Attorney Weller

Further tightening of asset confiscation law?

In the Right of confiscation the so-called Gross principle. Accordingly, the entire (hypothetical) profit from the crime must be confiscated – without deducting the acquisition costs or personal expenses. If someone is convicted of narcotics offenses, e.g. the sale of drugs, confiscation is ordered in the amount of the total sales volume attributable to him. The fact that money had to be spent on purchasing the drugs is not taken into account. For convicted persons, a confiscation order based on immense confiscation sums – at least with regard to their medium/long-term future – often have more drastic consequences than the conviction itself. In Hamburg, the “success” of criminal prosecution, measured in terms of confiscation amounts, is also often the subject of political interest.

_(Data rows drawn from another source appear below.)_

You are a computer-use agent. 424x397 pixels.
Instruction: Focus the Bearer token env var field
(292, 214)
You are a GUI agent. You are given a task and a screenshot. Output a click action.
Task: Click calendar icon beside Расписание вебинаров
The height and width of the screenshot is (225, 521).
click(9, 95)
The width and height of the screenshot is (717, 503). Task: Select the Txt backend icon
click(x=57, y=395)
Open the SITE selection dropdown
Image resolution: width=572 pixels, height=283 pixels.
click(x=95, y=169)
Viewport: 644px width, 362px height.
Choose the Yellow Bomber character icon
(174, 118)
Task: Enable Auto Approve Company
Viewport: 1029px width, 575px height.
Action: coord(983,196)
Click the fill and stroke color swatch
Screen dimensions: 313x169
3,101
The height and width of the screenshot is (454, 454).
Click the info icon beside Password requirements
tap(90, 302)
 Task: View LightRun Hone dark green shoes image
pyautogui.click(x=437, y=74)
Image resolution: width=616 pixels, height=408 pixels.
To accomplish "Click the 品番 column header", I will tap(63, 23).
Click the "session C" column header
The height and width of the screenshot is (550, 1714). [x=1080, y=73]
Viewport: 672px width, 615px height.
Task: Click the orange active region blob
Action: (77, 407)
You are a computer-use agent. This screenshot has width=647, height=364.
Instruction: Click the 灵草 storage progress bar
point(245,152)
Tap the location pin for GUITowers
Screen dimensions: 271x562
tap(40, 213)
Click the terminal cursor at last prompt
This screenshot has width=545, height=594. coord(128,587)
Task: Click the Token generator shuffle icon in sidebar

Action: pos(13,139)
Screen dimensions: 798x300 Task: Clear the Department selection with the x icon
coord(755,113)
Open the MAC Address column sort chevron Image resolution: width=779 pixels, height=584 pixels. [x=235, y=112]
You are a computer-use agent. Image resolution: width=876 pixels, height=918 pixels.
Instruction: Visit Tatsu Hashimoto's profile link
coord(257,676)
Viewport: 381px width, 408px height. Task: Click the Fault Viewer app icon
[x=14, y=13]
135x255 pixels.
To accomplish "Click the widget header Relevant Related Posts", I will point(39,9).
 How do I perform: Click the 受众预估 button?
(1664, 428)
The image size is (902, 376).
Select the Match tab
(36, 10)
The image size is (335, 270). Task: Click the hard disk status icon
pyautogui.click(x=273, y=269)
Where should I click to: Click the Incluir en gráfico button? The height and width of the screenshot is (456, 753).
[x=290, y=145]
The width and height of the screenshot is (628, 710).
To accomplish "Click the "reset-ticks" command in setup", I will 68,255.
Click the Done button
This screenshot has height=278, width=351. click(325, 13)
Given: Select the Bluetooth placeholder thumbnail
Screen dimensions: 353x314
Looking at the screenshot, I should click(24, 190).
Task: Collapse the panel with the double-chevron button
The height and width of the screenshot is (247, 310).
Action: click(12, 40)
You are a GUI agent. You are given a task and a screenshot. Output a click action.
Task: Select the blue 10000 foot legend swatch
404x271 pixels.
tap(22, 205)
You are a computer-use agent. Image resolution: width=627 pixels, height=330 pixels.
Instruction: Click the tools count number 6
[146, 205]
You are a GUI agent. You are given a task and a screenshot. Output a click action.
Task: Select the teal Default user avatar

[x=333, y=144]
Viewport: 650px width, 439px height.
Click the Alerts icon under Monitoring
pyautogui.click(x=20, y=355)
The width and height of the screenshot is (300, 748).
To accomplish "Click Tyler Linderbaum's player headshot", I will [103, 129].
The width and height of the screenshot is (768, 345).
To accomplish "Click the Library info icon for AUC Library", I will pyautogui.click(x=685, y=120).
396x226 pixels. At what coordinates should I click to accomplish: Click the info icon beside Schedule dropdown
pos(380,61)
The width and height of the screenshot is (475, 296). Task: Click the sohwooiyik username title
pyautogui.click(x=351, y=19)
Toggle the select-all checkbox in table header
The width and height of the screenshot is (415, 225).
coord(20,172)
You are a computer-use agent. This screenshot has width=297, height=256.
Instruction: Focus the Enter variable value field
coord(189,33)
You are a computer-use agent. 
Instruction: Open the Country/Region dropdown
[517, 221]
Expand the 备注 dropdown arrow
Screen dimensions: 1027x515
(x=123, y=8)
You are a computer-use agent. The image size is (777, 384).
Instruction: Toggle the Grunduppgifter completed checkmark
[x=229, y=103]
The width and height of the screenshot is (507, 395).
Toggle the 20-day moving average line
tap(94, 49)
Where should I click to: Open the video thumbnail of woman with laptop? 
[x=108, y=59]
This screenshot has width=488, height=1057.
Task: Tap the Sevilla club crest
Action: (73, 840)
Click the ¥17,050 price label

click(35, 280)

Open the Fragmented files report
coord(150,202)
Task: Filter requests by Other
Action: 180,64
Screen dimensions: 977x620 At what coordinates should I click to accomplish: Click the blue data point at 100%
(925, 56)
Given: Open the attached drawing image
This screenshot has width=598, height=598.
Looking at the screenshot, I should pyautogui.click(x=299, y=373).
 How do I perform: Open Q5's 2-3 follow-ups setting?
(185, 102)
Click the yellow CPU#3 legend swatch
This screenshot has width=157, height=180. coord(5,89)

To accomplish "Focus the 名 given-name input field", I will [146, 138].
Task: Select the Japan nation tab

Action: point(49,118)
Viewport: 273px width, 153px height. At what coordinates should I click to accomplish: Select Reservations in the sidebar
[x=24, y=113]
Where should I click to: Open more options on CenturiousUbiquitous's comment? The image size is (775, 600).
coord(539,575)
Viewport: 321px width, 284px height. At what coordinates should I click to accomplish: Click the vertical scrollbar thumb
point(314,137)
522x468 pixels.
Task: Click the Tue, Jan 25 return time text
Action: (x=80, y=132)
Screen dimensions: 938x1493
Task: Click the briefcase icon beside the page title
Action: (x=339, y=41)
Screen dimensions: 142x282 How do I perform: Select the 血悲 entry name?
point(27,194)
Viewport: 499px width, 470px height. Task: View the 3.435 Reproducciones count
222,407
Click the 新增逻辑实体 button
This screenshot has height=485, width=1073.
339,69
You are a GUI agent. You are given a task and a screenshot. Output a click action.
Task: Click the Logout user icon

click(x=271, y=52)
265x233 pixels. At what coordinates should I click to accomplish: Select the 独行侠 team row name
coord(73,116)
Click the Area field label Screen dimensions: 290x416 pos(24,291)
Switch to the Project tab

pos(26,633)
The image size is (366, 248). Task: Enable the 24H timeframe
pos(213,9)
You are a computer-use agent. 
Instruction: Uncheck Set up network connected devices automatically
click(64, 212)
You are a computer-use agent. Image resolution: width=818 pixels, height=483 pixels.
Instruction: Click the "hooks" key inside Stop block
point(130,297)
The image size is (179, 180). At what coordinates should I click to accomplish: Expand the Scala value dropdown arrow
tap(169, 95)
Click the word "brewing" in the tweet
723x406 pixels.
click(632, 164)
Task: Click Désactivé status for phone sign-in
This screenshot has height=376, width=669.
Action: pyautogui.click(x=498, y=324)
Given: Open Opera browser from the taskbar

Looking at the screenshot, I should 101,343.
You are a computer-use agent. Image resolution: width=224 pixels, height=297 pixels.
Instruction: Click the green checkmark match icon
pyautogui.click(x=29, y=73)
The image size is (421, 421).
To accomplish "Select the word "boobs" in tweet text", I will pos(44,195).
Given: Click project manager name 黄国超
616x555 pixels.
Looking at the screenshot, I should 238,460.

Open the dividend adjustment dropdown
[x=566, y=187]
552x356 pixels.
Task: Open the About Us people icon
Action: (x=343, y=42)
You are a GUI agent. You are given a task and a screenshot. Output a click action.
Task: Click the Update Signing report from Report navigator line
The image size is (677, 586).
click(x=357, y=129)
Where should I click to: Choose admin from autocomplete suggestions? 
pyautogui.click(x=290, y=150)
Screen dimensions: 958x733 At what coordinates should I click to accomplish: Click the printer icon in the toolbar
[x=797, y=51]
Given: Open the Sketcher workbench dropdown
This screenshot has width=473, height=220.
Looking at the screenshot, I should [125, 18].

Currently, a motion entitled “Consistently confiscate criminally acquired assetsCreate asset investigation and confiscation procedures outside of criminal law'. This is intended to be about an "urgent improvement of investigative powers in the case of suspicious assets and assets of unknown origin, as well as to improve the state's confiscation options." According to the motion, among many other things, in our view constitutionally questionable intentions – a clear regulation should be created according to which such assets and wealth “already below the threshold of initial criminal suspicion“ (in the draft on page 3 under II./1./lit. b) investigations may be carried out. Furthermore, these should be able to be secured if there are indications that they could be withdrawn from the proceedings (there under II./1./lit. e).

For a Initial suspicion within the meaning of Section 152 of the Code of Criminal Procedure – which, according to the principle of legality, triggers a compulsion for prosecution by the law enforcement authorities – is to be assumed if there are "sufficient factual indications" of a crime. Here, too, there is a margin of appreciation, in particular when indications are "sufficient". That this is the case according to the current reform efforts The fact that the Union's legal framework is now to be further weakened by apparently not sufficient / sufficient / adequate, but simply any evidence being sufficient to carry out investigations, is obviously questionable in view of the constitutional requirement of clarity.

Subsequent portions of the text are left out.